Her published works of poetry include Halo of Love and Doubt Not the Dream. The former included illustrated hand drawings by Aline. Additionally, she wrote a manuscript for a historical novel based on the life of her grandmother, Sarah Riddle Eagar. This manuscript, entitled Light Beyond the Hills, was never published and remains with the University of Texas at San Antonio Libraries Special Collections.

Carter had a great love of astronomy, and hosted stargazing parties on the roof of her home, where she had an observatory built circa 1925 by local artisan and friend Ethel Wilson Harris. She also taught astronomy classes at the Witte Museum in San Antonio.

Known as the "White Angel" because of the white organdy dresses she often wore, Carter was a great humanitarian. She taught Sunday School for many years and was a member to the St. Mark's Episcopal Church. For over forty years she hosted a Christmas party for the Protestant Children's Home orphanage at her home on Taylor Street.
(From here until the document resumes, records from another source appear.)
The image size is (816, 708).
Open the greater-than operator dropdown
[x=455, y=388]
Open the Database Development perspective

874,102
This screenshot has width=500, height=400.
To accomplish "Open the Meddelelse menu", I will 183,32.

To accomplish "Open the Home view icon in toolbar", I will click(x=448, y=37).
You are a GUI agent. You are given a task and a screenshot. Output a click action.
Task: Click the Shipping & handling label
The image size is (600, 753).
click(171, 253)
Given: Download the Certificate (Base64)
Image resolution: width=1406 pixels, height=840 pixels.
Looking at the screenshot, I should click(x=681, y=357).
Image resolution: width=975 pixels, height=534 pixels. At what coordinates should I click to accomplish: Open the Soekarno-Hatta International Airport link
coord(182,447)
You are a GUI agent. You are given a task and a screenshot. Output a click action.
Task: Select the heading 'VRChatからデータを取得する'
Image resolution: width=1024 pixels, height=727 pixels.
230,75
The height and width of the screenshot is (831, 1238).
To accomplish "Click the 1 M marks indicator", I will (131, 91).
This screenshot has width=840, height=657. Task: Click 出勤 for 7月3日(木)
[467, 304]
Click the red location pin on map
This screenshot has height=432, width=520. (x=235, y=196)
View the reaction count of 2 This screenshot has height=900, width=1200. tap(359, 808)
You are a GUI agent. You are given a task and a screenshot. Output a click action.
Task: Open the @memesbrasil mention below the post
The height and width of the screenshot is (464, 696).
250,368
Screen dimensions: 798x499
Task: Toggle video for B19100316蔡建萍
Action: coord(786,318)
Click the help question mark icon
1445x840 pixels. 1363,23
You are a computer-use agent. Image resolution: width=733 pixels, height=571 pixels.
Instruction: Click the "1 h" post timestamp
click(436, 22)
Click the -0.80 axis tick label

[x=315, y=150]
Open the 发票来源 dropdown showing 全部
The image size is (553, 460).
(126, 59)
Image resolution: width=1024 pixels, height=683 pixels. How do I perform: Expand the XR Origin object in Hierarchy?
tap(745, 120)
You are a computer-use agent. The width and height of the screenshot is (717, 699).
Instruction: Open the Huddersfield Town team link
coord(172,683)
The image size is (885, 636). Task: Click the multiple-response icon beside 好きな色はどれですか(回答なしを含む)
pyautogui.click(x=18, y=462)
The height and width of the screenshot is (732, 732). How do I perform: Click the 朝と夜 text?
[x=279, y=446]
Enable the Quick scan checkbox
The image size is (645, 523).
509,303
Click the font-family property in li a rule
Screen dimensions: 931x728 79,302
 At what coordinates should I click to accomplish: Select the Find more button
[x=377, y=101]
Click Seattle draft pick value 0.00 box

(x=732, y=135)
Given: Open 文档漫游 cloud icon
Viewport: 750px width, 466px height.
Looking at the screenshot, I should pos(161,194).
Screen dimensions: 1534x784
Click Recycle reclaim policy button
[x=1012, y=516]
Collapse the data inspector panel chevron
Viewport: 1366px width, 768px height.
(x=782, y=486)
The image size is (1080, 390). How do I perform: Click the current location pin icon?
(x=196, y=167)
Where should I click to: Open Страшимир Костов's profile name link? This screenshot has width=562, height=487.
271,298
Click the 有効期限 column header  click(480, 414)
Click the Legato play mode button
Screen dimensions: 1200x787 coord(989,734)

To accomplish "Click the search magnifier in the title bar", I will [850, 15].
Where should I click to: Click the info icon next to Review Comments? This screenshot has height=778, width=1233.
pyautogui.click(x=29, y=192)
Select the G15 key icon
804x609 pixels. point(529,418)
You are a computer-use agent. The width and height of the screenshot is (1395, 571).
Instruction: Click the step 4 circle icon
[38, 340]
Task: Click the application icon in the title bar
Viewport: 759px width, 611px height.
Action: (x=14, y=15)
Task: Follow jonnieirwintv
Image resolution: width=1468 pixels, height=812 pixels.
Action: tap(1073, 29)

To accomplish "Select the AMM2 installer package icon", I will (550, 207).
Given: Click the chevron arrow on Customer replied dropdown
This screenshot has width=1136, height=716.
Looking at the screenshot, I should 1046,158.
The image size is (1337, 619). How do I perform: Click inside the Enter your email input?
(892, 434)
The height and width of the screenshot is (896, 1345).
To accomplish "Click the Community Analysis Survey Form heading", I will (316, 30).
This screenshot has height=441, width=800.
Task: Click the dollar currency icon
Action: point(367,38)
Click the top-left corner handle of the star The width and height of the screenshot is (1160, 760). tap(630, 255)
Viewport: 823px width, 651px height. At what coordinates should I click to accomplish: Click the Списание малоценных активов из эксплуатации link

Her work with inmates at the Bexar County Juvenile Detention Center and Bexar County Jail, and patients at the San Antonio State Hospital, was well known and appreciated. She also established the Aline B. Carter Peace Prize for Aspiring Poets.

A very spiritual woman, Carter had a small chapel built at her seaside home on Mustang Island in Port Aransas, Texas as well as converting her San Antonio home library into a personal chapel. Carter commissioned Ethel Harris for both projects. The Port Aransas structure was built in 1937-38 and has become known locally as the Chapel on the Dunes. It was the first consecrated episcopal church built on the island due to the destruction from the 1919 Hurricane.